All patients included in the study were seen at least twice in our Movement Disorders Clinic before study enrolment. Treatment was decided between the patient and treating clinician according to routine clinical care, based on factors such as patient preference and suitability for each of the treatment options in the opinion of the treating movement disorder specialist. A more detailed description of patient selection is provided in the text. DAT device-assisted therapy, APO apomorphine, LCIG levodopa-carbidopa intestinal gel infusion, STN-DBS subthalamic nucleus deep brain stimulation.
Fig. 2
Fig. 2. The boxplots show the median and interquartile values of clinimetric assessments at baseline (blue box), 6 (green box) and 12 months (light grey box) in the APO, LCIG and DBS treatment groups.

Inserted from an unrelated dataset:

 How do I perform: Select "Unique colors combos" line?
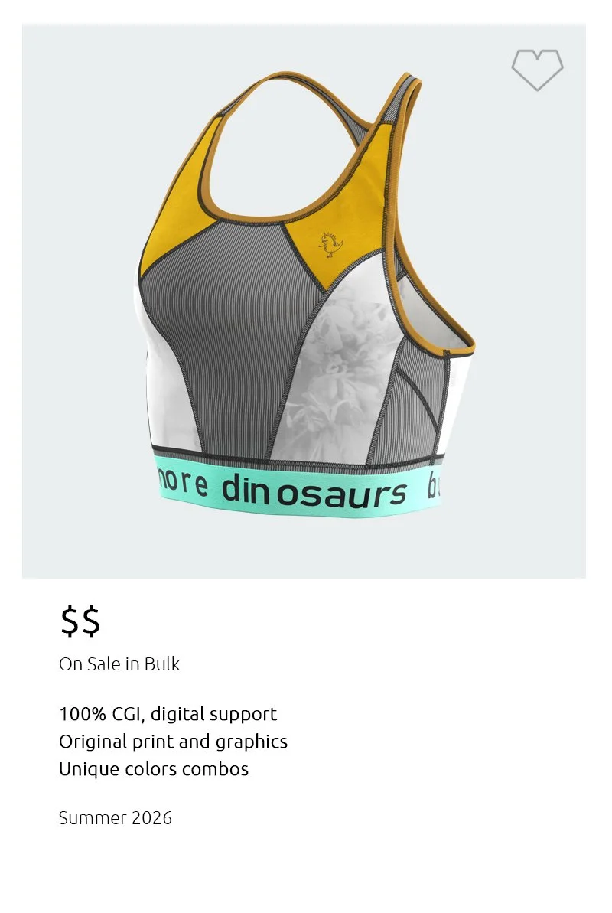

The boxplots show the results of the statistical analysis using the Kruskal–Wallis method. The asterixis represents significant p values after Bonferroni correction (<0.05). The centre line within the box represents the median value, whereas the upper and lower interquartile ranges are represented in the upper and lower sections from the median line within the box. The whiskers represent the maximum (from the top of the box) and minimum values (from the lower part of the box), respectively. Curly brackets with asterixis are used when statistical significance was reached at 6 and 12-months. Outliers are not shown. APO apomorphine, LCIG levodopa-carbidopa intestinal gel infusion, DBS subthalamic nucleus deep brain stimulation, LEDD levodopa equivalent daily dose, PDQ 39 39 item Parkinson’s Disease Questionnaire SI, UPDRS-I, UPDRS-II, UPDRS-IV refers to the movement disorder society unified Parkinson’s disease rating scale subscores Part I (Non-motor aspects of experiences of daily living), Part II (Motor aspects of experiences of daily living) and Part III (Motor examination) respectively, UDysRS unified dyskinesia rating scale; FOG-Q new freezing of gait questionnaire, NMSS non-motor symptoms scale, QUIP-RS questionnaire for impulsive-compulsive control disorders in Parkinson’s disease, BDI Beck depression inventory, HADS Hospital anxiety and depression scale, ELF excluded letter fluency, ZCB Zarit caregiver burden scale, CSI caregiver strain index, CBI-R Cambridge behavioural inventory revised.